Ash Wednesday: Beauty for ashes26 Feb 2020, by Doctrines in
Ash Wednesday: Beauty for ashes
It is Ash Wednesday and the beginning of Lenten season again, and it is an amazing reality that the season begins in ashes but ends in glory. Signed with ashes is certainly not a condemnation to ashes but a call to stand on the divine promise to give beauty for Ashes (Isaiah 61:3).
One may not be wrong to consider ashes as a waste product, for it is “the powdery residue left after the burning of a substance.” In the Catholic tradition of Ash Wednesday, the ash is the powdery residue of the once greenish and beautiful palms of Palm Sunday. Wearing this spiritual make-up makes us physically look stained as truly we are spiritual. However, it is a reminder and a call for internal purification.
As amazing as the divine promise of beauty for ashes sounds, its realization depends on the individual. The substitution plan connected to this promise requires no cold shoulder; it is activated by the intentional presentation of ashes.
We must look beyond the ashes on foreheads to see how sin has made us ashes, remnants of destruction. The ashes, our spiritually disfigured nature, is what God wants to substitute for beauty. It is a promise of recreation and restoration in Christ.

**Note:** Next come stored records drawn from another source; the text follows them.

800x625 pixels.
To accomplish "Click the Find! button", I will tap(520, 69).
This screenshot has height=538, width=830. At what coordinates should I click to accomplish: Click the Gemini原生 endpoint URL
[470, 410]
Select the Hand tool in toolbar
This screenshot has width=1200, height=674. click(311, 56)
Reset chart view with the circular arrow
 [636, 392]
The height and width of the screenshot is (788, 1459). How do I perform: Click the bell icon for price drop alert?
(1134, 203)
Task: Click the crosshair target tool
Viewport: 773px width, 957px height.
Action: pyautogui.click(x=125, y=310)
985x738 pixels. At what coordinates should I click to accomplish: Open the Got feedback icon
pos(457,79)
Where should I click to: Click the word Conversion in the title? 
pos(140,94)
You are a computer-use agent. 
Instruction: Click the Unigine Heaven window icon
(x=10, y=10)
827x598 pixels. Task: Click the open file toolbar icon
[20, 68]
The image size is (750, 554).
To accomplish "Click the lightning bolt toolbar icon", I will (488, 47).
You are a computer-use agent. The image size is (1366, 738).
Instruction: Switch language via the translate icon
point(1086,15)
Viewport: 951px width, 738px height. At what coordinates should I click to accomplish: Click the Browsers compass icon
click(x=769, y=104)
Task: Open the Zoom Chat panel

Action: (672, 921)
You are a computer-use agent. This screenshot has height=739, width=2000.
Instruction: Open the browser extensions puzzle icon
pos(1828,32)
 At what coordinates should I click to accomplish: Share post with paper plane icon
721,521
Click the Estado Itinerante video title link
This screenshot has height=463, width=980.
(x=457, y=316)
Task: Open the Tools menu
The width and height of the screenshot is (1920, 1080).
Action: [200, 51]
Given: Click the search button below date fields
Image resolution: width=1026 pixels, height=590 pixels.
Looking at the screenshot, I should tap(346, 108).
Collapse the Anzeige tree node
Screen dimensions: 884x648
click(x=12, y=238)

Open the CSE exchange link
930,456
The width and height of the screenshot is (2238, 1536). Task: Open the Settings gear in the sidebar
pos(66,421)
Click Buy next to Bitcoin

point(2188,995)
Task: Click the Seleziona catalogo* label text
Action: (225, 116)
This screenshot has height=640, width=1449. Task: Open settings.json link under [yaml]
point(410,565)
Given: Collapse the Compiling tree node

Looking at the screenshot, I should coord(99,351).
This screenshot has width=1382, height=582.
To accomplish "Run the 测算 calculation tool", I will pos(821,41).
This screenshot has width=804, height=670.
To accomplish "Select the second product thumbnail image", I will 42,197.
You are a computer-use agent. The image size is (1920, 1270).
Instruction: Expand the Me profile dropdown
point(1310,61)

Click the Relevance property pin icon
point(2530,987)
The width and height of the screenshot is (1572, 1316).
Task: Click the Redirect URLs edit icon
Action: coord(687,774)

The Lenten call to repentance is a call to respond to God’s unconditional love. He loves us for no other reason than the fact that we are his children. “Indeed, God did not send his Son into the world to condemn the world, but in other that the world might be saved through him” Jn. 3:17. The ash on the forehead is a mark of our brokenness and a form of an invitation to gather the ashes of our lives for God to substitute for beauty. The broken hearts, the dysfunctional homes and families, and all our broken relationships with man and God forms these ashes. Bring these ashes to God this Lent; it is his promise to substitute them for beauty.